Apesar desses pontos de grande vulnerabilidade no processo de armazenamento no cache de DNS, não é fácil executar um ataque de envenenamento de DNS. Como o resolvedor de DNS realmente consulta o nameserver autoritativo, os invasores têm apenas alguns milissegundos para enviar uma resposta falsa antes da chegada da resposta real do nameserver autoritativo.

Para executar ataques de falsificação de DNS, os invasores também precisam tentar adivinhar ou ter conhecimento de diversos fatores:

  • Quais consultas de DNS não são armazenadas em cache pelo resolvedor de DNS visado, fazendo com que o resolvedor consulte o nameserver autoritativo?
  • Qual porta* o resolvedor de DNS está usando — antigamente era usada a mesma porta para todas as consultas, mas agora é usada uma porta aleatória diferente a cada vez que uma consulta é efetuada.
  • O número de identificação da solicitação
  • Para qual nameserver autoritativo a consulta irá

Os invasores também podem obter acesso ao resolvedor de DNS de alguma outra maneira. Se uma pessoa mal-intencionada operar, invadir ou obtiver acesso físico a um resolvedor de DNS, poderá alterar os dados com maior facilidade se estiverem em cache.

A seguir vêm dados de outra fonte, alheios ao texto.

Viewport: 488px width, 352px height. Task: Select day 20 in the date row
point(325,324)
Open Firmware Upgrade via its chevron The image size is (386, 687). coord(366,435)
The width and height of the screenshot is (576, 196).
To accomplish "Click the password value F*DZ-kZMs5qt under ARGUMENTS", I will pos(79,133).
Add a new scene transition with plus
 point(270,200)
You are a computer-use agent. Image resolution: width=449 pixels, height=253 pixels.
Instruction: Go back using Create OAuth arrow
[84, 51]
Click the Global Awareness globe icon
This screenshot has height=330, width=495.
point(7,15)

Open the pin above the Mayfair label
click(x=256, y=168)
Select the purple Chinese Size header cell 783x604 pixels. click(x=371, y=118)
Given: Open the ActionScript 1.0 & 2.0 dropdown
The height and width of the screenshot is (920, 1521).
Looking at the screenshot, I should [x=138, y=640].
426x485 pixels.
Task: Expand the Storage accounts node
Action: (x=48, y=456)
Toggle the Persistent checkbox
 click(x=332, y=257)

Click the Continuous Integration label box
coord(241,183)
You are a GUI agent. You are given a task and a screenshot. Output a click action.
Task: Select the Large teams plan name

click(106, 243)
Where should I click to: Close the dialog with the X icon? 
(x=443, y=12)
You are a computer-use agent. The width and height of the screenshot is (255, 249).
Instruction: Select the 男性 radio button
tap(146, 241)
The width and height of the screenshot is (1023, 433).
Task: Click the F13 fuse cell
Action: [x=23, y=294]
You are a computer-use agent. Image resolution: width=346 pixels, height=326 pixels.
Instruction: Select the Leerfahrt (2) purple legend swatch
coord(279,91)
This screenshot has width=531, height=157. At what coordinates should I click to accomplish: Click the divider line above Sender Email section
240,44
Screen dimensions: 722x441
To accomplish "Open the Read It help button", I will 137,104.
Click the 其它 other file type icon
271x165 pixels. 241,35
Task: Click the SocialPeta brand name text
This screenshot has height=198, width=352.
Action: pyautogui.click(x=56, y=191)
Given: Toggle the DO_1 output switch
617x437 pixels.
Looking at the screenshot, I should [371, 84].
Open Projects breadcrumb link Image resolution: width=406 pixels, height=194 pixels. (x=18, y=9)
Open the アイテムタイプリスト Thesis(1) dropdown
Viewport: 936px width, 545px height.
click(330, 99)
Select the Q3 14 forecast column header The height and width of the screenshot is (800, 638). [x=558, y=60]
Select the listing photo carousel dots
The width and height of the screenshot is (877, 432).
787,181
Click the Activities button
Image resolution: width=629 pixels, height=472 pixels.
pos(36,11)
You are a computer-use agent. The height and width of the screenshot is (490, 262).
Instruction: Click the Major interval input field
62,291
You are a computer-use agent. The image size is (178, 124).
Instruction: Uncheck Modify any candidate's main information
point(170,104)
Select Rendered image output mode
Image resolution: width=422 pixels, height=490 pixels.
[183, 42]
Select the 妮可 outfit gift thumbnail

*Quando usamos uma rede, uma porta é um ponto virtual de recepção de comunicação. Os computadores possuem várias portas, cada uma com seu próprio número; para que os computadores se comuniquem, determinadas portas devem ser designadas para certos tipos de comunicação. Por exemplo, as comunicações por HTTP sempre vão para a porta 80 e o HTTPS sempre usa a porta 443.

Falsificação e censura de DNS

Vários governos envenenaram intencionalmente os caches de DNS em seus países para negar acesso a determinados sites ou recursos da internet.

Como o DNSSEC poderá ajudar a impedir o envenenamento do DNS?

DNSSEC é uma abreviação de Extensões de Segurança do Sistema de Nomes de Domínio e um meio de verificar a integridade e a origem dos dados de DNS. O DNS foi originalmente projetado sem essa verificação, e por esse motivo o envenenamento do DNS é possível.

Assim como o protocolo TLS/SSL, o DNSSEC usa uma criptografia de chave pública (uma maneira de assinar informações digitalmente) para verificar e autenticar dados. As extensões DNSSEC foram publicadas em 2005, mas o DNSSEC ainda não se disseminou, deixando que o DNS continue vulnerável a ataques.